Records from a collection
++++++

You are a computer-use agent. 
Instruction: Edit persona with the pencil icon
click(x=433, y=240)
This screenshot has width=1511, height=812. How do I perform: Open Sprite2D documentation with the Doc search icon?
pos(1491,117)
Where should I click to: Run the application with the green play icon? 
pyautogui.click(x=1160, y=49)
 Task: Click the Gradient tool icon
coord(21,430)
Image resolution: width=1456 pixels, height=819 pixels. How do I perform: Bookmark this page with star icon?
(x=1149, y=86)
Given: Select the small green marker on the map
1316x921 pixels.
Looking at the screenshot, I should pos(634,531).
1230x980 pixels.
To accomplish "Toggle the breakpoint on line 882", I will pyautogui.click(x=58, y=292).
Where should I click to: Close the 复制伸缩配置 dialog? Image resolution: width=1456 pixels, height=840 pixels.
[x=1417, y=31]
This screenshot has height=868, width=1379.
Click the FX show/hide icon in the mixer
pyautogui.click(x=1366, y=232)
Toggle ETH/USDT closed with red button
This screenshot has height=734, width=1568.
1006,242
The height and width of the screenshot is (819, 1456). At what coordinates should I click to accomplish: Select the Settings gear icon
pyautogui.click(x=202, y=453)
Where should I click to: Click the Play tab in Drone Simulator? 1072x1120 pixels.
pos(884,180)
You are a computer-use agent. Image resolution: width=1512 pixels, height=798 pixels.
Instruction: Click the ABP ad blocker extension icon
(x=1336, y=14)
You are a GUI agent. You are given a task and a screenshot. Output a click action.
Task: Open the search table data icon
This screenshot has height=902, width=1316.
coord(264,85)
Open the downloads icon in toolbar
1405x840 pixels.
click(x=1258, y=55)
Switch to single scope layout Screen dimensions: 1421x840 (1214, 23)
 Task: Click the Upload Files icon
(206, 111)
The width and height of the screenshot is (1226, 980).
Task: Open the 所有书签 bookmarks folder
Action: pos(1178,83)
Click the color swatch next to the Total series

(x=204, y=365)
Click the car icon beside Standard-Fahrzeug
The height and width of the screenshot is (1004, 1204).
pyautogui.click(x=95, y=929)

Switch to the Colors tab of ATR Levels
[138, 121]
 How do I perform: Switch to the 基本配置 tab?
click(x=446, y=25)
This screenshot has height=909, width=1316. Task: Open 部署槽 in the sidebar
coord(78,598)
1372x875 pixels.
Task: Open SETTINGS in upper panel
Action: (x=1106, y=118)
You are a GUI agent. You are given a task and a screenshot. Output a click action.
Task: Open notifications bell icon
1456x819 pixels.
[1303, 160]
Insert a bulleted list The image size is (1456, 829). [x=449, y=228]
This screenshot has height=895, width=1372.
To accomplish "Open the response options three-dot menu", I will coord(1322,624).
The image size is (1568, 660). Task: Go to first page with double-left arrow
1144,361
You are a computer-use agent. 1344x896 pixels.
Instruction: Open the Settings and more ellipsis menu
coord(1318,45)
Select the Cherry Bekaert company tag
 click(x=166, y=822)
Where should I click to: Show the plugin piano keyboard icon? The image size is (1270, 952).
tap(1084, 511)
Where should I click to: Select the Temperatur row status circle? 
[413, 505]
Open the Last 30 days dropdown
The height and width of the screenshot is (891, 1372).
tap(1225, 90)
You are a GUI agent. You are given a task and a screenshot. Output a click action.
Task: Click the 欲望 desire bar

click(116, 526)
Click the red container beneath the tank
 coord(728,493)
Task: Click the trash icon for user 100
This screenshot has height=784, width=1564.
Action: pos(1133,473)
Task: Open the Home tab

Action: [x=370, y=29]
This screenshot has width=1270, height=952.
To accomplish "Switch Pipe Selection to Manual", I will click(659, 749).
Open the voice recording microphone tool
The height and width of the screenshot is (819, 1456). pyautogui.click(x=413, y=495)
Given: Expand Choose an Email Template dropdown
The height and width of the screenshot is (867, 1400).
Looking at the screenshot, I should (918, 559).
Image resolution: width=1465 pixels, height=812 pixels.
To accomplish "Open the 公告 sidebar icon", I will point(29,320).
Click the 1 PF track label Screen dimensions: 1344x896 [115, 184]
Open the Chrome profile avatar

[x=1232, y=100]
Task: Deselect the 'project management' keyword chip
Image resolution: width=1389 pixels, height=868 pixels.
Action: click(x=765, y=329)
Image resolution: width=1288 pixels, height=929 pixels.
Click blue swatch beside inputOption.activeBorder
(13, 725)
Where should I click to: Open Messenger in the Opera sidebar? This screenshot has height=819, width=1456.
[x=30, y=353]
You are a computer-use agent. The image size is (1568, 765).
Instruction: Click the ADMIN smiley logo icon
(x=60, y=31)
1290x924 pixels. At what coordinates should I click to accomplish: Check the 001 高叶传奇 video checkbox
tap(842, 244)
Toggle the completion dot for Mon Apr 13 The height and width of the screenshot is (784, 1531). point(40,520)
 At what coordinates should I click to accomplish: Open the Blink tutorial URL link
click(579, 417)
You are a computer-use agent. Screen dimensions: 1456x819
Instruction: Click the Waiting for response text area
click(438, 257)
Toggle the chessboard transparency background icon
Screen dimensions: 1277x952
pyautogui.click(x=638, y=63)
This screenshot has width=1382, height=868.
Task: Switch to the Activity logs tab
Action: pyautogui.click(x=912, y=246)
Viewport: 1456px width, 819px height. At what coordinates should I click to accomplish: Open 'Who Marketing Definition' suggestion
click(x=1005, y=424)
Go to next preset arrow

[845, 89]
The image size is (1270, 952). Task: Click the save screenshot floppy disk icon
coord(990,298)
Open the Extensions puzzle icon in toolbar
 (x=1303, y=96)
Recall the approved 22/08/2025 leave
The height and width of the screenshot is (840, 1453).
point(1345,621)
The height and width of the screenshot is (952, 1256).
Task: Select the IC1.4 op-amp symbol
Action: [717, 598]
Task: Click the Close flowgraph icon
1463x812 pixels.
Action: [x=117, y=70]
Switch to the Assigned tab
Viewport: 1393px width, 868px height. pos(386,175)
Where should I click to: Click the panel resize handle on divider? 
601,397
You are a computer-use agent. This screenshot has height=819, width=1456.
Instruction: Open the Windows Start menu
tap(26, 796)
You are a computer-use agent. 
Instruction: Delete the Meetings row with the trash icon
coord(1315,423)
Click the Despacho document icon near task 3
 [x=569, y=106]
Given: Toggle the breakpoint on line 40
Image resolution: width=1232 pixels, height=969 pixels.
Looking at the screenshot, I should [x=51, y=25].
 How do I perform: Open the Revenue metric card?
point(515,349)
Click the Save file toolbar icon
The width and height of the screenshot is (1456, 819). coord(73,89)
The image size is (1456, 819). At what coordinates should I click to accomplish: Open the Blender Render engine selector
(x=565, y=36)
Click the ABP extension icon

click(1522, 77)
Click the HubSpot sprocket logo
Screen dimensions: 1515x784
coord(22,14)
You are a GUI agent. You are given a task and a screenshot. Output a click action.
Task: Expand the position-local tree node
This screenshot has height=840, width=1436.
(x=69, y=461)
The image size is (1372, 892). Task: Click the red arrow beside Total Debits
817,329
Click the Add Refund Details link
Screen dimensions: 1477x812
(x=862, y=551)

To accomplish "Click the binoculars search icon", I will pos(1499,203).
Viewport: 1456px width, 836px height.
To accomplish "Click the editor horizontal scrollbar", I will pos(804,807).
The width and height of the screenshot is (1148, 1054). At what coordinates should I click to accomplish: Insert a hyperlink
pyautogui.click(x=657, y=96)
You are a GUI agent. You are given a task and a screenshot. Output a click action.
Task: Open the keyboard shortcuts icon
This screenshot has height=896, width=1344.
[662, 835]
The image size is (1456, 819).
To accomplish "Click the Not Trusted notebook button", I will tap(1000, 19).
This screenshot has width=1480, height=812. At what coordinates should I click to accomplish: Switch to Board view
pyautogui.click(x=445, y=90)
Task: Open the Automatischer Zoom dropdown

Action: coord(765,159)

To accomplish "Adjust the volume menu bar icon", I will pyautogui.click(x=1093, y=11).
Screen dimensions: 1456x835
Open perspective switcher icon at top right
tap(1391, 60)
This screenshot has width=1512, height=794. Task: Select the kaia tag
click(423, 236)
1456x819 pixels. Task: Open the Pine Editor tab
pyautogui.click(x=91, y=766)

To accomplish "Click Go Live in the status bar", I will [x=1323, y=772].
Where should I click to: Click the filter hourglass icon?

++++++

Task objective:
Write out again, exactly as they appear above, the lines from the one containing "This screenshot has width=1512, height=794." to the final line, and only those.

Task solution:
This screenshot has width=1512, height=794. Task: Select the kaia tag
click(423, 236)
1456x819 pixels. Task: Open the Pine Editor tab
pyautogui.click(x=91, y=766)

To accomplish "Click Go Live in the status bar", I will [x=1323, y=772].
Where should I click to: Click the filter hourglass icon?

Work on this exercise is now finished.